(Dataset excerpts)

= = = =

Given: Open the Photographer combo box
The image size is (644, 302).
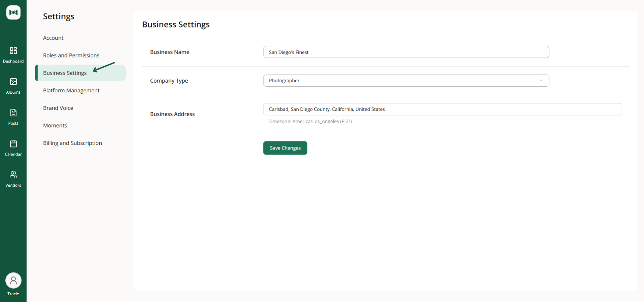Looking at the screenshot, I should (406, 81).
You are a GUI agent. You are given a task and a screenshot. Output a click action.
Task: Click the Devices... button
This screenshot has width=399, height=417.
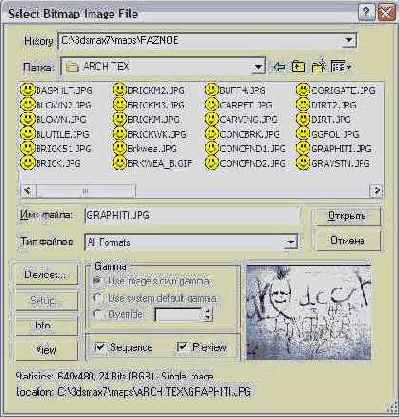point(46,274)
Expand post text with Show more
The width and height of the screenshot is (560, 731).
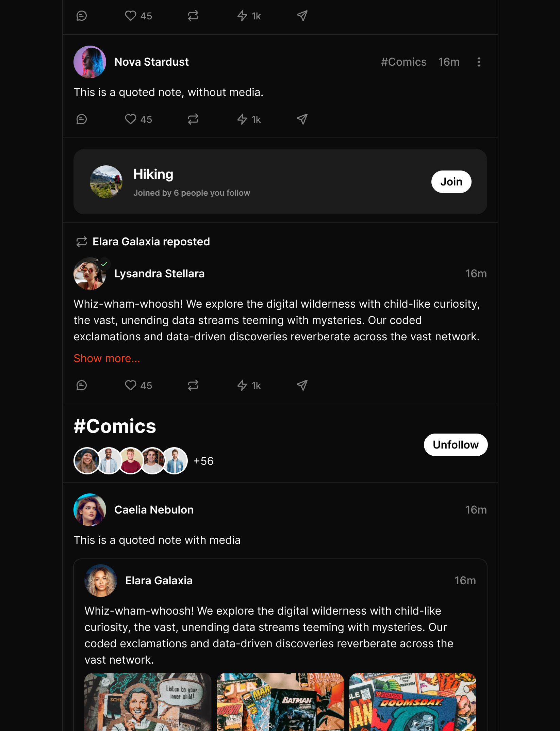click(x=107, y=358)
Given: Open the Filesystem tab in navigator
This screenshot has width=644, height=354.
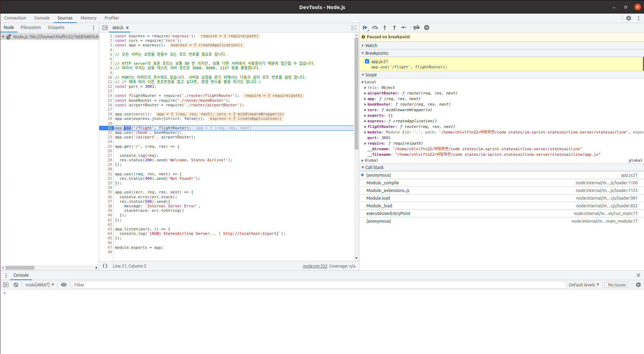Looking at the screenshot, I should point(31,28).
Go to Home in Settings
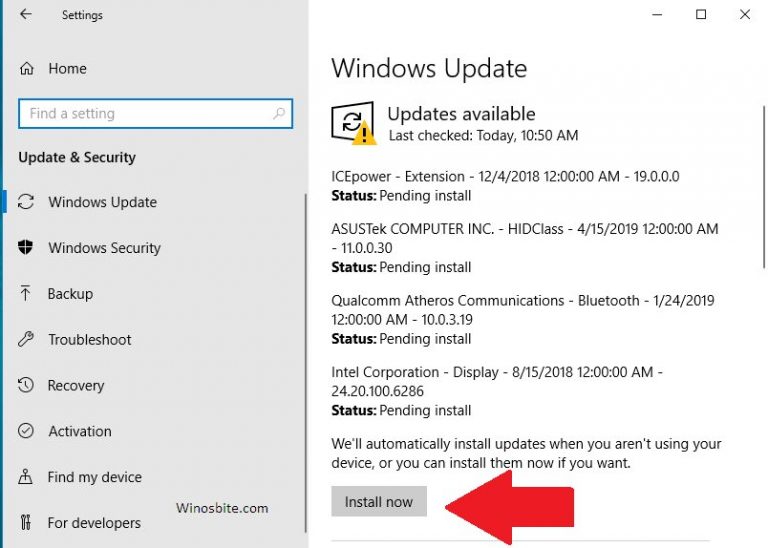Image resolution: width=768 pixels, height=548 pixels. coord(67,69)
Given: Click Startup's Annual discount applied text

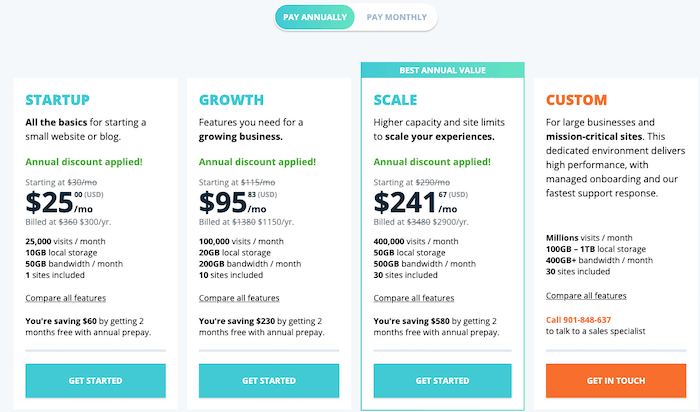Looking at the screenshot, I should point(84,162).
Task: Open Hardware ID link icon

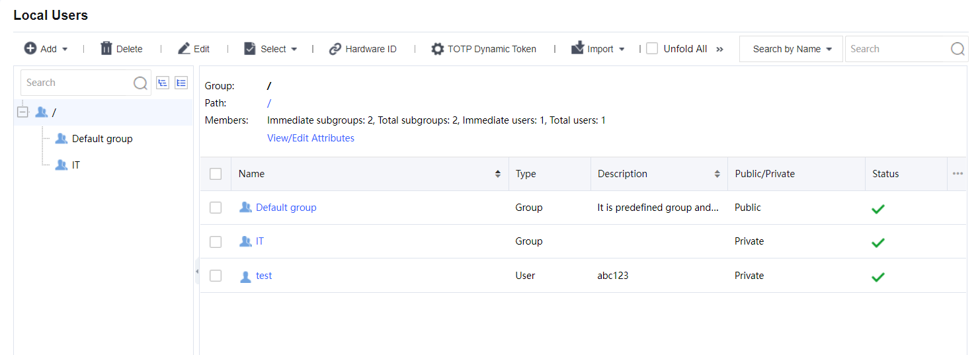Action: 335,49
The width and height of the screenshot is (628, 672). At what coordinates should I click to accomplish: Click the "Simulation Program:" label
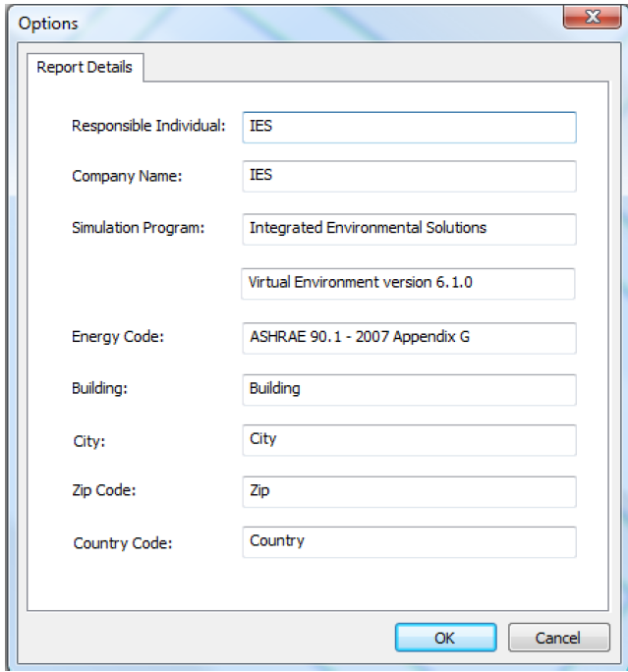139,228
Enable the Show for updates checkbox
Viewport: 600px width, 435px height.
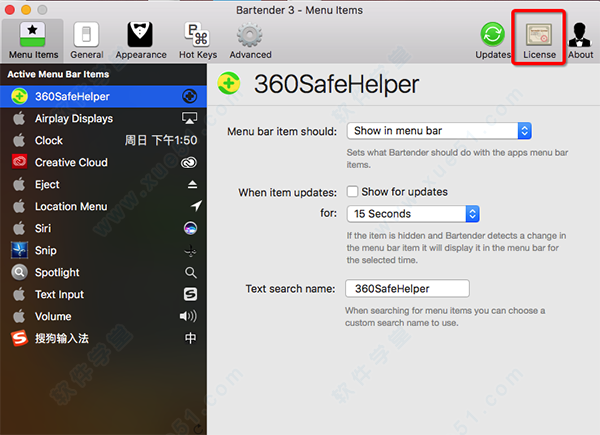point(352,192)
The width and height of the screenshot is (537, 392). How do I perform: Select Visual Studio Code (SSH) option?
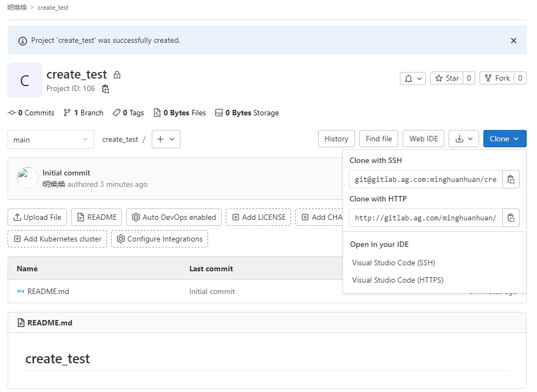393,263
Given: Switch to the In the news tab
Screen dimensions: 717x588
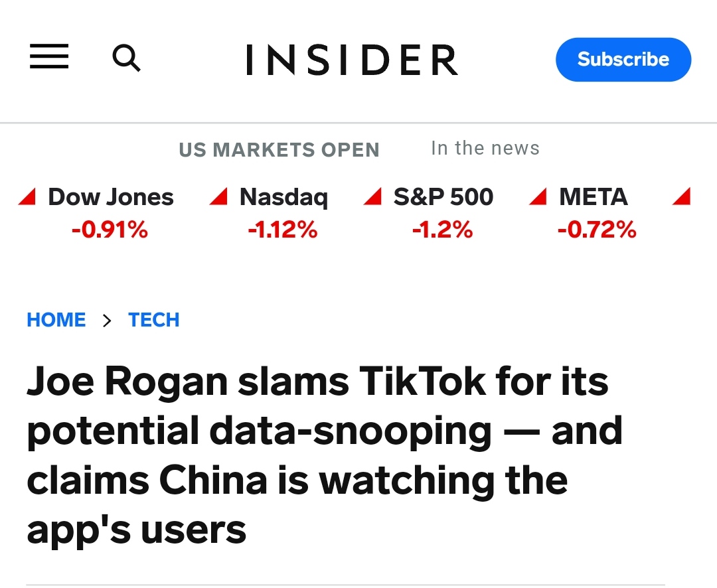Looking at the screenshot, I should (x=485, y=148).
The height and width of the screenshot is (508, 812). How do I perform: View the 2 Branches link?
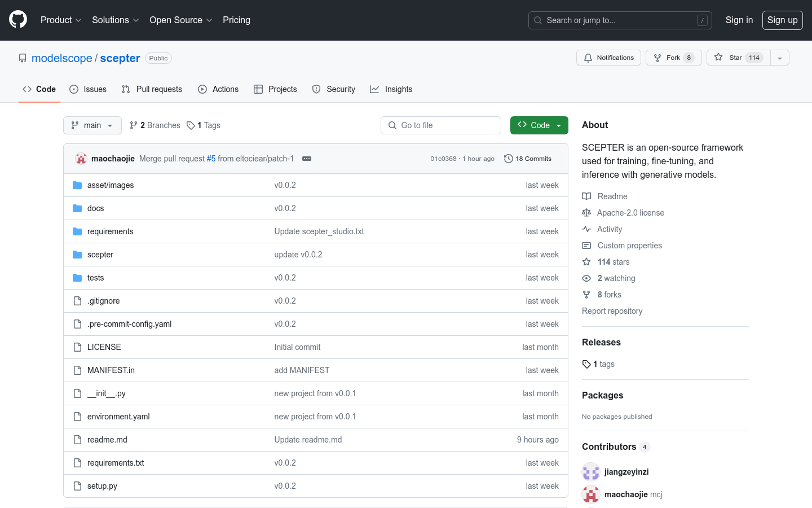tap(155, 125)
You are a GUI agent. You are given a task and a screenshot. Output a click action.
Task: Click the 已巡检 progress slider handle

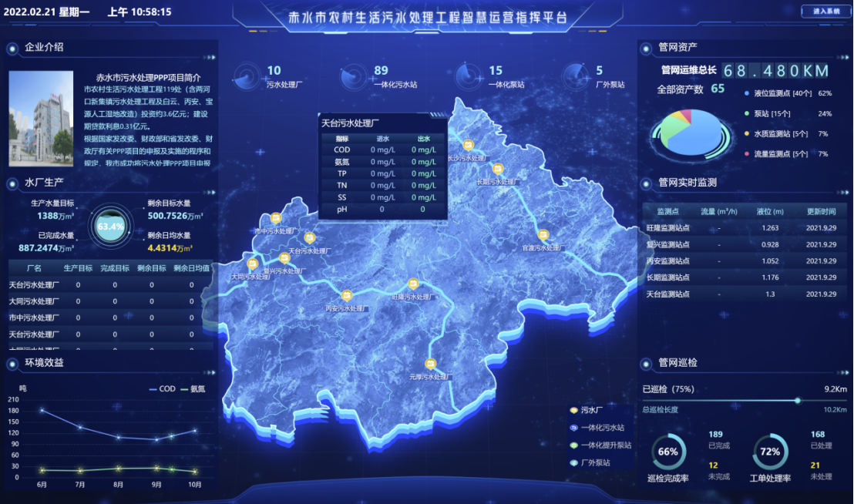tap(798, 400)
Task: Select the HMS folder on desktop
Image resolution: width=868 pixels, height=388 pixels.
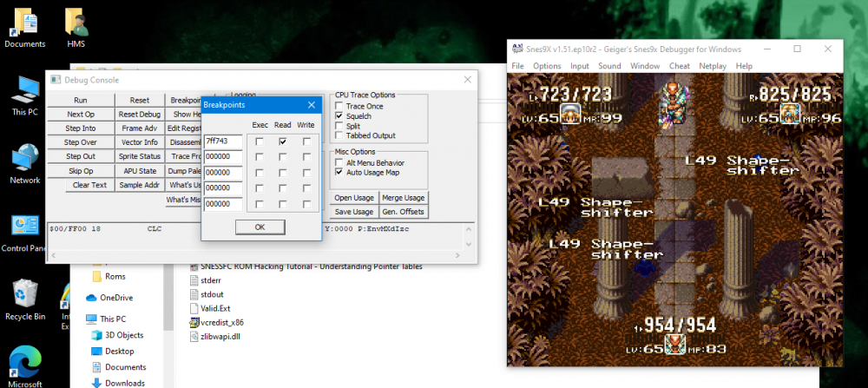Action: coord(76,23)

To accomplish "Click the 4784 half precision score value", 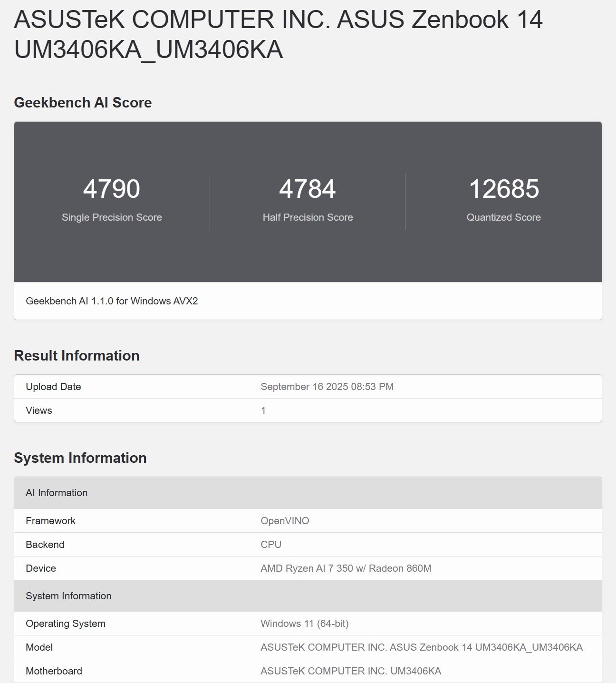I will coord(308,189).
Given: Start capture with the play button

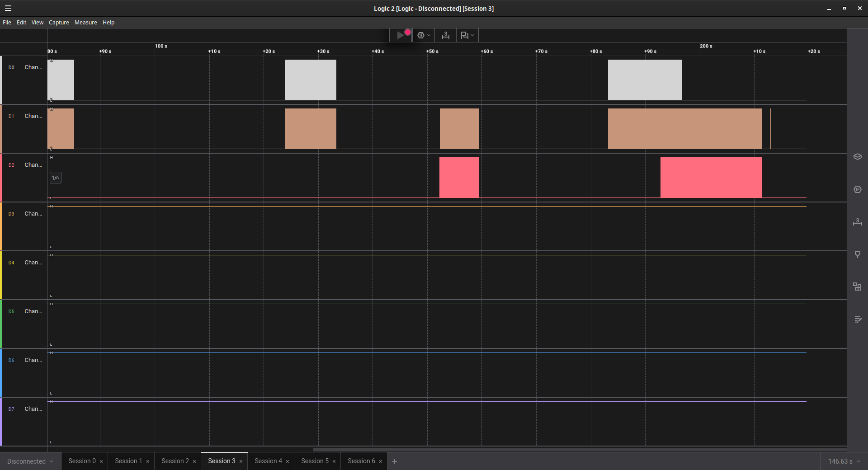Looking at the screenshot, I should tap(400, 35).
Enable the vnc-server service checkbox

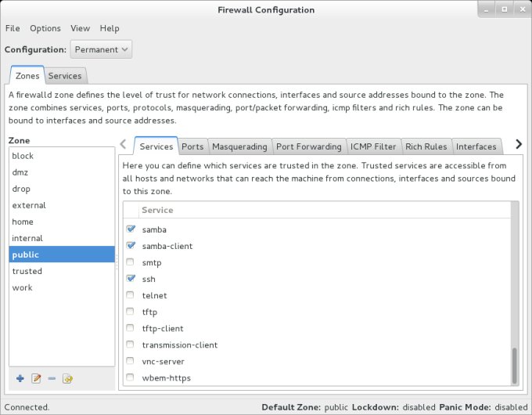pos(131,362)
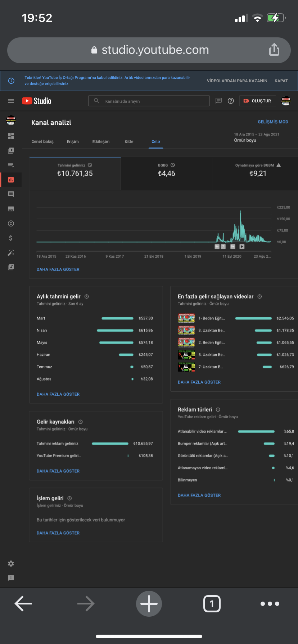
Task: Expand DAHA FAZLA GÖSTER under Aylık tahmini gelir
Action: click(x=58, y=394)
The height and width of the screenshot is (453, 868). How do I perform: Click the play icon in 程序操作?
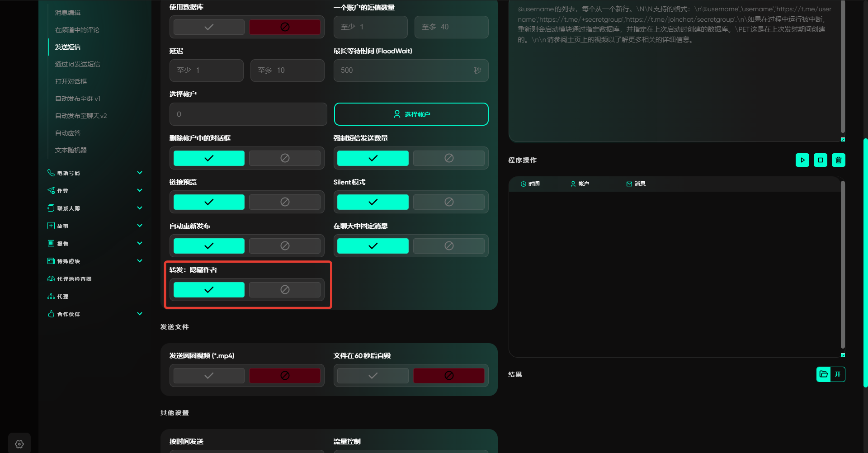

= = = =

- EXERCISE PROMPT
Copy all lines of the records that have the string "Show" in them.

- RESULT BELOW
Expand post text with Show more
Enable the Show for updates checkbox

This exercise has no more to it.